[Data records]
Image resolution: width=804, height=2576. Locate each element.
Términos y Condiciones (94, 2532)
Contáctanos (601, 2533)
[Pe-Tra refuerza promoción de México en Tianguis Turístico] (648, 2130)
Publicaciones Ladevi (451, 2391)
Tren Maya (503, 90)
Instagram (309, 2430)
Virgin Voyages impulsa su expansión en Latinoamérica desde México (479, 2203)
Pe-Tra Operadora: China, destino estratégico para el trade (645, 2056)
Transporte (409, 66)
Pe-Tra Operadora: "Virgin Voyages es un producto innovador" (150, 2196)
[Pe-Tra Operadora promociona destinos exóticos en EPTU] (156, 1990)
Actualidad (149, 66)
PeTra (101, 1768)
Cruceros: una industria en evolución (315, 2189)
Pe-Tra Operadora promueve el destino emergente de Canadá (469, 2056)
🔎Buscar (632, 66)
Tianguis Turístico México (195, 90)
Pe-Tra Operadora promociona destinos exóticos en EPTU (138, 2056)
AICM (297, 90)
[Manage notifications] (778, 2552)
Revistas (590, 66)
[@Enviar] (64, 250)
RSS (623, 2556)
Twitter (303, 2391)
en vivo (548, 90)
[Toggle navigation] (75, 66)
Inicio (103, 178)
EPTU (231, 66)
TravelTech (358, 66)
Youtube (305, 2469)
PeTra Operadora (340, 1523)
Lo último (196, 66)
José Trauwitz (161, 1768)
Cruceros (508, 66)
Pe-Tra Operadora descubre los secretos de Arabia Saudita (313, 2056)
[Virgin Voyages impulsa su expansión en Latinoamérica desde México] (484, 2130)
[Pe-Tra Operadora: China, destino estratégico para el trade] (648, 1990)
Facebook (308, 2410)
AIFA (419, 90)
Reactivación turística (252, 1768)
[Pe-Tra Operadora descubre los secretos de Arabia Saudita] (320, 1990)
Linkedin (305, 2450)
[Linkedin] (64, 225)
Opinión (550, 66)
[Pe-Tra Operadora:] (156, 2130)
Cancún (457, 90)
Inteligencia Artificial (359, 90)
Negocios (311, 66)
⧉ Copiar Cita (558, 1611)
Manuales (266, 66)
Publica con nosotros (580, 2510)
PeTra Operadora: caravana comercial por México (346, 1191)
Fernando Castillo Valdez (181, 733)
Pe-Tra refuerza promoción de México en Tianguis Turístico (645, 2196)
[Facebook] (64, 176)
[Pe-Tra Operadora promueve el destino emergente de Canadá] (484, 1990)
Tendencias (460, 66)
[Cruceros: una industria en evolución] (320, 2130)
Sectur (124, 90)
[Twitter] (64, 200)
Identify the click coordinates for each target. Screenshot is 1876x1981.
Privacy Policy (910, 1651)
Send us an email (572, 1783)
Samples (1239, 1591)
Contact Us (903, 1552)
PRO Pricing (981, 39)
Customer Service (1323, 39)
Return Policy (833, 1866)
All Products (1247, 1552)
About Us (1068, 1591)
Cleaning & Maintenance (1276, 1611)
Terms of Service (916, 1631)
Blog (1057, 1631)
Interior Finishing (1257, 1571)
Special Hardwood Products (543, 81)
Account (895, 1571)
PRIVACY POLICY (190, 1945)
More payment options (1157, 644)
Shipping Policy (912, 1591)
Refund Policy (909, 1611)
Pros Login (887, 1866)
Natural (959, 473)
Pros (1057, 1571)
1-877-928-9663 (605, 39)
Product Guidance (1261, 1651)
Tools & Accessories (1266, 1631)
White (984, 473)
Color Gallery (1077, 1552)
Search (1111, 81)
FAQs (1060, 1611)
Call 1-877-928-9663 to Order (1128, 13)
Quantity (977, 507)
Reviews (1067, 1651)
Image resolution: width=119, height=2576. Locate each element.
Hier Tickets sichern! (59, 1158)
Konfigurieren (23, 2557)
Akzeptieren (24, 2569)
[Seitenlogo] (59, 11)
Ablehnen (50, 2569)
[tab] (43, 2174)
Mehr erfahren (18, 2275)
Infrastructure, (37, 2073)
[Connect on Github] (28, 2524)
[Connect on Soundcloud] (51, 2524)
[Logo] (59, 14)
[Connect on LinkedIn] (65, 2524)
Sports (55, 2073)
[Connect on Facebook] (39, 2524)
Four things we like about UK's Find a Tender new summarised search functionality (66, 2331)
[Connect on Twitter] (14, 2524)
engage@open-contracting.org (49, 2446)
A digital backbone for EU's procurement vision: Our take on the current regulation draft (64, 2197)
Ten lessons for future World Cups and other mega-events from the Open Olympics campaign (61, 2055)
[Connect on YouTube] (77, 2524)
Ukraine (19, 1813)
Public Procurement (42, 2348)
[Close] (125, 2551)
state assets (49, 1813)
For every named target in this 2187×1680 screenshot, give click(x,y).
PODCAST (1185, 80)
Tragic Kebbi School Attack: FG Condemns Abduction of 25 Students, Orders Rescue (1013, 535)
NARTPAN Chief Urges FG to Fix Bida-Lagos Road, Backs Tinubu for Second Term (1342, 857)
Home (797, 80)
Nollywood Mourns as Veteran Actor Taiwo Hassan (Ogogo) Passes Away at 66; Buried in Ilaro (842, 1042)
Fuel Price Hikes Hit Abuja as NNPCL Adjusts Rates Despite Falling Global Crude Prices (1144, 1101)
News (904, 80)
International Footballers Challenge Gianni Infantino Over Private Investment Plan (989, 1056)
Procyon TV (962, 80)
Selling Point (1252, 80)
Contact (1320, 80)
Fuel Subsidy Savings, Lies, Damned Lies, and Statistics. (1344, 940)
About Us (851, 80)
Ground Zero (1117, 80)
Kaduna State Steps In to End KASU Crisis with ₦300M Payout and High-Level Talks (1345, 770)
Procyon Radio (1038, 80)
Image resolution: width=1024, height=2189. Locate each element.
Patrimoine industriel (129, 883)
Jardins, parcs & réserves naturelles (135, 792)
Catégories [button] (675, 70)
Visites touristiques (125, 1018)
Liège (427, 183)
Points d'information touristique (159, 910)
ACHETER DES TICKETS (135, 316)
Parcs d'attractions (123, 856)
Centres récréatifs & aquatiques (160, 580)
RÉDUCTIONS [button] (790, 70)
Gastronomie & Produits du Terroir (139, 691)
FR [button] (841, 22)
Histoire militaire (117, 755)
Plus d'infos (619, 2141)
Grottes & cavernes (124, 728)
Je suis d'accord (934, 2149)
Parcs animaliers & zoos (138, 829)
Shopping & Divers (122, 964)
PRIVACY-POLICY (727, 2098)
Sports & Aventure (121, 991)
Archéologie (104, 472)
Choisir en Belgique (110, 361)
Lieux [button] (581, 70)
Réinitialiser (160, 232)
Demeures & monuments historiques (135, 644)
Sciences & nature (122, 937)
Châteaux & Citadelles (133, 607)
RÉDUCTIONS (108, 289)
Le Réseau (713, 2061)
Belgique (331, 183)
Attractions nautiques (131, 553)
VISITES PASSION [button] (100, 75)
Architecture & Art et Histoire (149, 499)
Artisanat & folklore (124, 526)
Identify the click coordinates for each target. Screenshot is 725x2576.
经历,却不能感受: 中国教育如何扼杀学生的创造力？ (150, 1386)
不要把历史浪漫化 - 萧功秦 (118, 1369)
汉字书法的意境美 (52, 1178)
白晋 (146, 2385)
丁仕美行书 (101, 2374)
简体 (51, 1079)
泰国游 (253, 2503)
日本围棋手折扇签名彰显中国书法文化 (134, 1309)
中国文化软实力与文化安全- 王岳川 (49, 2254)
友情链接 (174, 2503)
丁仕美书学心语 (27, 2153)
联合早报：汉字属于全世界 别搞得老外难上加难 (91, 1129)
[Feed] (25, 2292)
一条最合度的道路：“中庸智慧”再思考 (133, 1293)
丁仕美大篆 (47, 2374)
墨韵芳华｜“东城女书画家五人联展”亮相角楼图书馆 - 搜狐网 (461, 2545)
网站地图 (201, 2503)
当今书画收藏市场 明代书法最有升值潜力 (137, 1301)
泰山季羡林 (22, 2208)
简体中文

■ Activity
Find each line above with the string "Histoire", then report how many there are. Write only the number.

■ Answer for this exercise
2